September 25, 2009

Oligarch's yacht uses laser defenses against passive optical spying

Billionaire Russian oligarch Roman Abramovich is known for the measures he takes to protect his privacy. Like Michael Dell, the interiors of his homes and vehicles aren't photographed.

The Times reports that Abramovich's 170 meter yacht M/Y Eclipse, currently undergoing shakedown cruises, has been fitted with a state-of-the-art optics countermeasure system:

Infrared lasers detect the electronic light sensors in nearby cameras, known as charge-coupled devices. When the system detects such a device, it fires a focused beam of light at the camera, disrupting its ability to record a digital image.


Although this report says a digital camera's CCDs are detected, it seems likely that this is instead an active optics detector. An optics detector works by emitting a brief laser pulse and then waiting for any glint from reflected optics. In this case, the system then targets a laser on the hostile lenses, flooding them with light and rendering the viewing optics ineffective.

If this system indeed detects optics and not just camera CCDs, then all optics would be flared with laser light, including binoculars, telescopes, and film cameras lacking digital Charged-Coupled Devices.

Wired speculates on the legality of this system under British law:

UK photo magazine Amateur Photographer asked a London lawyer about the legalities of destroying photos from afar. Here’s what he said: "intermeddling with goods belonging to someone else, or altering their condition, is a trespass to goods and will entitle the photographer to claim compensation without having to prove loss."

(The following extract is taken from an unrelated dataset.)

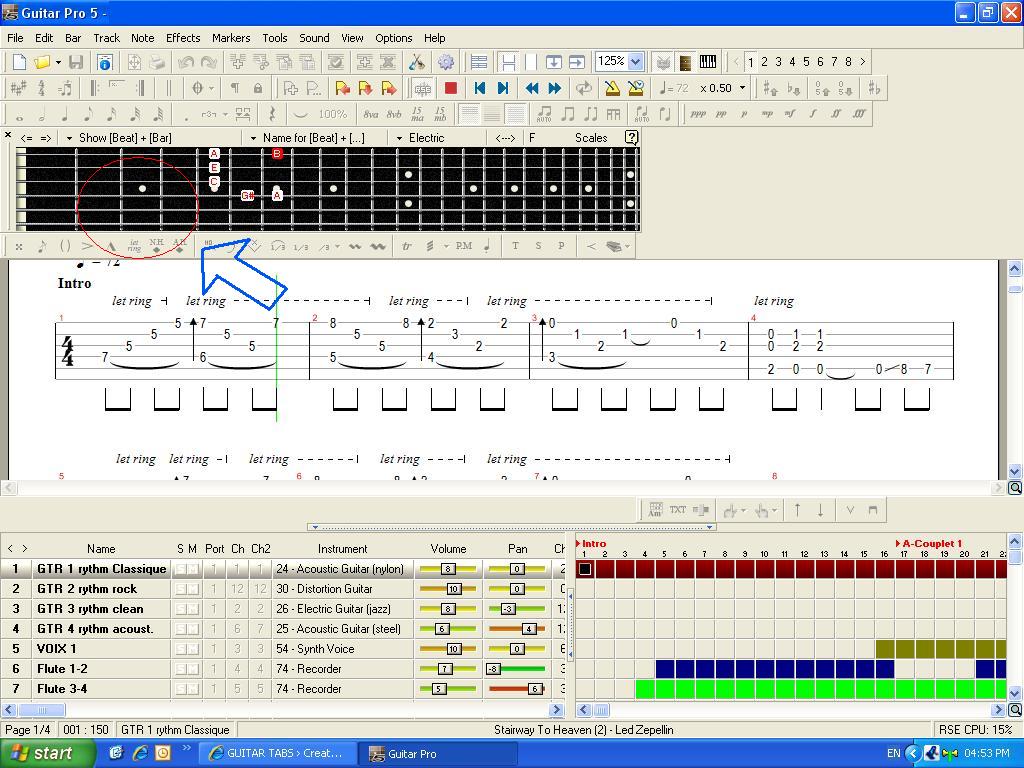Open the Track menu
Screen dimensions: 1024x768
point(106,37)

Defense against optical surveillance isn't the Russian businessman's only concern: M/Y Eclipse is also fitted with armor plate, bullet-resistant glass and a missile defense system.

August 21, 2009

Facebook Privacy Guide

Erudite tech site Ars Technica has published a short reference to Facebook privacy features:
Many users are aware that Facebook has numerous privacy controls, for example, but even the most experienced Facebook users often don't know just how much they can control who sees what. For instance, did you know that you can specify exactly who can see your status updates, down to different groups of friends (not just "friends" versus "everyone")? What about controlling which groups of people can even find you in a Facebook search to begin with?

April 21, 2009

Data mine online profiles with one keypress

Glenn Jones' Identify Firefox browser plugin uses Google's Social Graph API to correlate identities between social networking and media-sharing sites. Says ReadWriteWeb:
Jones's tool is a Firefox plug-in you can evoke from any web page that has links tagged rel="me". Just click the control key and the "i" key to get a pop-up offering information put together from all around the web about the person the page is associated with. It works on Twitter profile pages, LinkedIn pages, blogs with good markup and other profile pages.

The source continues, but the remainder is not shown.